Do's and Don'ts of Hydration

Did you know that a two-percent decrease in the body's dehydration level can cause a significant decrease in athletic performance? The key to preventing dehydration is drinking enough fluids throughout the day and around exercise.

Take a look at the Do's and Don’ts of Hydration:

  • DO drink before exercise and weigh yourself! You should consume one bottle of water or sports drink 2-3 hours prior to your workout or game, and then drink another cup (5-10 ounces) of water about 10 minutes before the activity. Weighing your self is key to see how much weight you lose during the workout or how dehydrated you become.
  • DO drink during exercise! You should be consuming about a cup (5-10 ounces) of water or sports drink every 15-20 minutes throughout exercise.
  • DO drink after exercise and weigh yourself! As soon as you finish your workout or game, weigh yourself, see how much weight you lost, and drink 24 ounces of fluid for every pound lost.
  • DON’T rely solely on water! After an hour of exercise and when you exercise in very hot/humid conditions, you need to add a sports drink into your fluid intake to provide you with carbohydrate and electrolytes.
  • DON’T over-drink! Water is a good thing, but you can get too much of it. Make sure you drink adequately, but don’t just keep drinking for the fun of it; this can be harmful to your body.
  • DON’T restrict salt in your diet! Salt in the diet replaces salt lost in sweat and helps you stay thirsty so that you drink enough fluid during exercise.
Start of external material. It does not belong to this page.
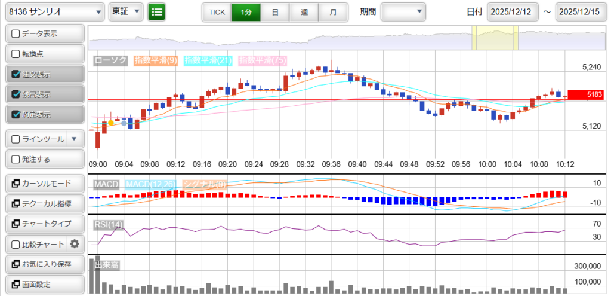The width and height of the screenshot is (611, 296).
Task: Enable the データ表示 checkbox
Action: click(x=16, y=34)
Snacks like pretzels, crackers, soups, deli meats etc. can help you take in adequate amounts of salt.

Finally, be able to recognize the classic signs of dehydration:

  • Unusual fatigue
  • Lightheadedness
  • Headache
  • Dark-colored urine
  • Dry mouth

Remember, if you are thirsty, you are already dehydrated! So drink up ALL DAY long to help you maintain adequate hydration levels.